Wir entscheiden uns für einen Abstecher auf die Halbinsel Hvammsvík, die durch eine Schotterstraße mit der Hauptstraße verbunden ist. Auf der Insel gibt es zwei Häuser, denen wir wohl auch die Schotterstraße verdanken. Auf der Halbinsel gibt es noch mehr Vögel – überall flattert, pipst und raschelt es im hohen Gras. Die saftig grünen Wiesen sind über und über mit gelben Blumen überseht und man kann kaum glauben, dass diese Landschaft ebenfalls ein Teil von Island ist – jedenfalls im Sommer.
Die Briefkästen befinden sich in Island übrigens bei kleinen Gehöften bereits an den Abzweigungen zur Hauptstraße – mitten im Nirgendwo. Es gab in Hvammsvík auch mal einen wunderschön gelegenen Hotpot, der ist jedoch inzwischen stillgelegt. Dieses Schicksal teilt er mit vielen heißen Pools auf der ganzen Insel.
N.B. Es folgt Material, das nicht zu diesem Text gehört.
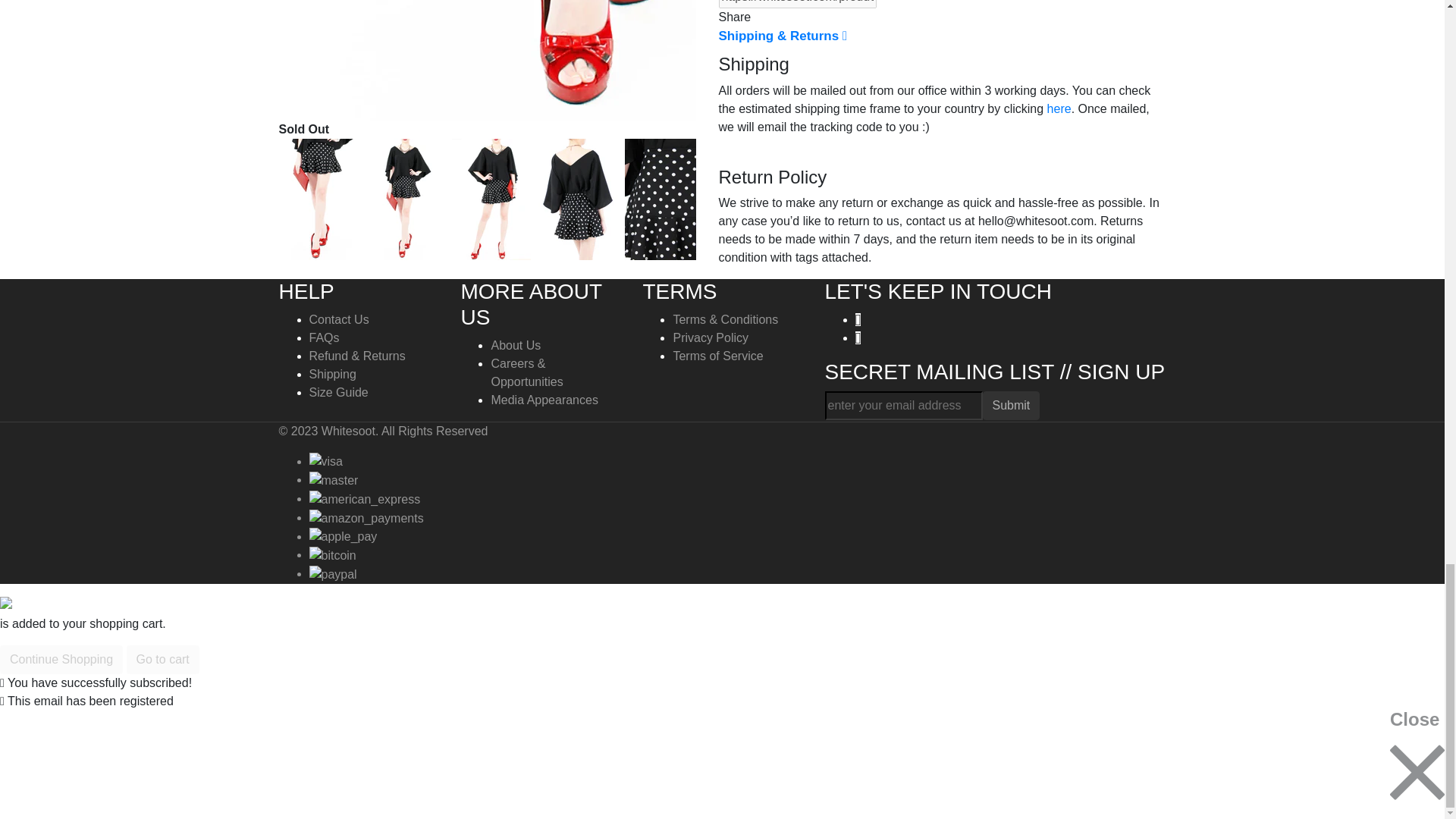
FAQs (323, 337)
Submit (1011, 405)
Shipping (332, 373)
Contact Us (338, 318)
Given the description of an element on the screen output the (x, y) to click on. 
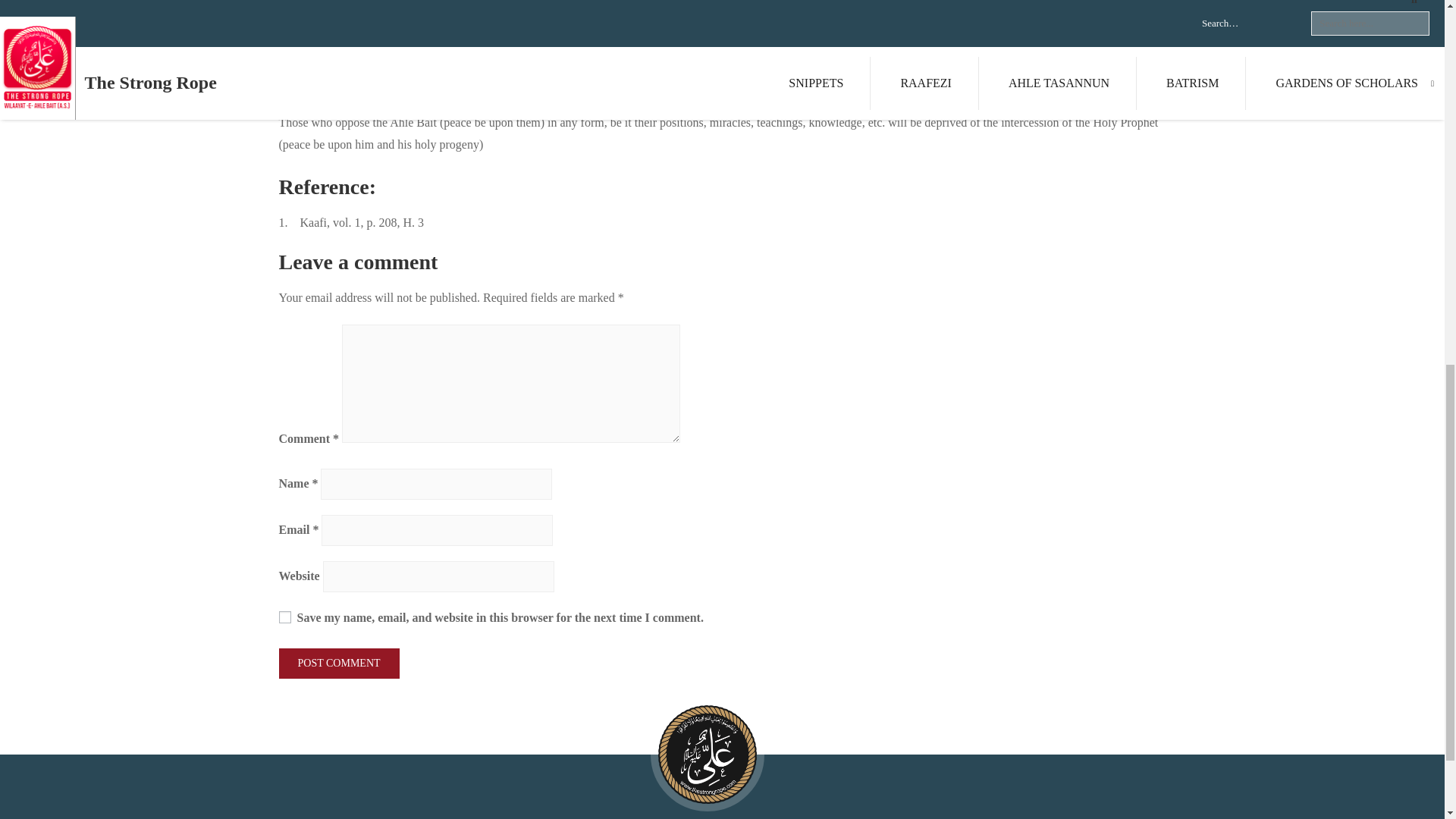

Es gibt nämlich immer wieder Badegäste, die nach dem Bad ein Meer der Verwüstung hinterlassen – und darauf haben viele Potbesitzer verständlicher Weise keine Lust.
Zurück auf der Hauptstraße begegnen wir nur wenige Kilometer später dem Sjavárfoss, einem kleinen Wasserfall direkt an der Straße. Für isländische Verhältnisse ist der Sjavárfoss eigentlich nicht sonderlich spektakulär, aber irgendwie fasziniert er mich. Ebenfalls interessant sind die Ruinen, die sich direkt neben dem Wasserfall im Gras verbergen. Ich würde gerne mehr zu der Gegend herausfinden, jedoch ist das Hinweisschild nur auf Isländisch und ich bekomme so lediglich den Namen des Wasserfalls heraus.
Je weiter wir ins Talinnere vordringen, desto steiler werden die Berge. Die Landschaft wird dominiert von den beiden Schildvulkanen Múlafell und Þýrill sowie dem Tafelvulkan Hvalfell.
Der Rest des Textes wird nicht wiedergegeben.